Thorndyke did not answer for a few seconds. At length he said gravely:

“I am afraid, Jervis, that the answer to that question can be given in one word.”

“Murder?” I asked with a slight shudder.

He nodded, and we were both silent for a while.

“The probability,” he resumed after a pause, “that Mr. Graves is alive at this moment seems to me infinitesimal. There was evidently a conspiracy to murder him, and the deliberate, persistent manner in which that object was being pursued points to a very strong and definite motive. Then the tactics adopted point to considerable forethought and judgment. They are not the tactics of a fool or an ignoramus. We may criticize the closed carriage as a tactical mistake, calculated to arouse suspicion, but we have to weigh it against its alternative.”

“What is that?”

“Well, consider the circumstances. Suppose Weiss had called you in in the ordinary way. You would still have detected the use of poison.
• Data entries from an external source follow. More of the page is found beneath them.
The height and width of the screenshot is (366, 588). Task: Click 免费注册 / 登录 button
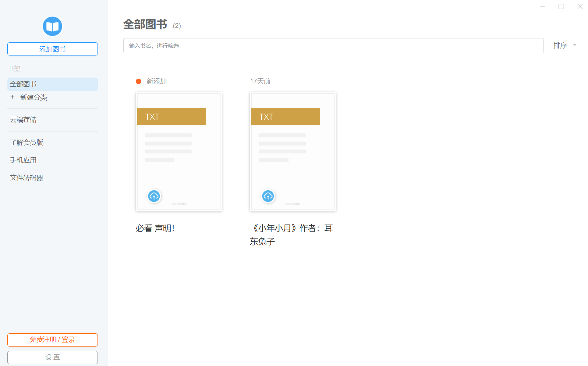[52, 340]
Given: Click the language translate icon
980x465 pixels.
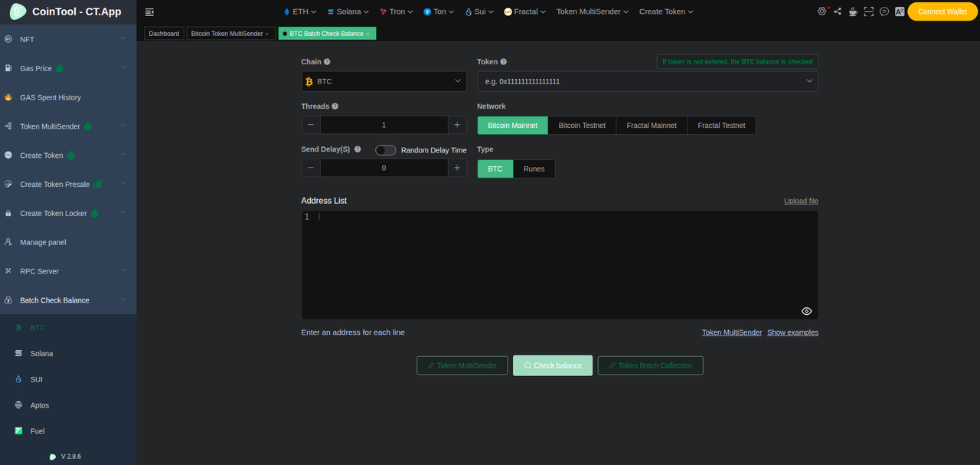Looking at the screenshot, I should (x=899, y=11).
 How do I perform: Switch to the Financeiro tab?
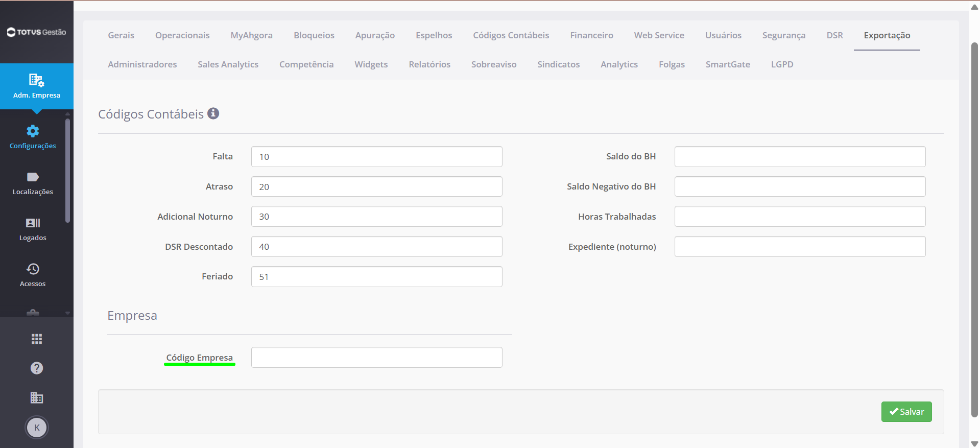coord(591,35)
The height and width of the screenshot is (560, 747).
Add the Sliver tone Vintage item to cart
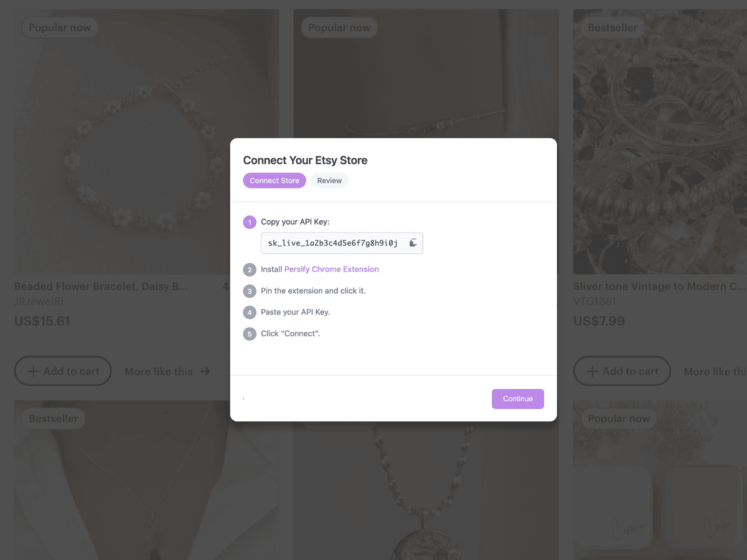tap(622, 371)
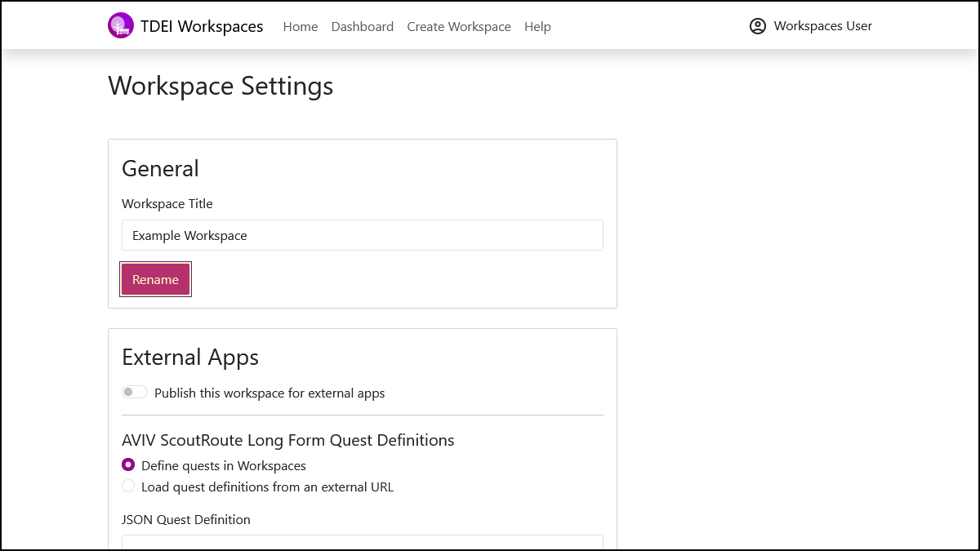Click the Rename button

[x=155, y=279]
But now you could have located your man and made inquiries about him in the neighbourhood. You would probably have given the police a hint and they would almost certainly have taken action, as they would have had the means of identifying the parties. The result would have been fatal to Weiss. The closed carriage invited suspicion, but it was a great safeguard. Weiss’s method’s were not so unsound after all. He is a cautious man, but cunning and very persistent. And he could be bold on occasion. The use of the blinded carriage was a decidedly audacious proceeding. I should put him down as a gambler of a very discreet, courageous and resourceful type.”

“Which all leads to the probability that he has pursued his scheme and brought it to a successful issue.”

“I am afraid it does. But⁠—have you got your notes of the compass-bearings?”

“The book is in my overcoat pocket with the board. I will fetch them.”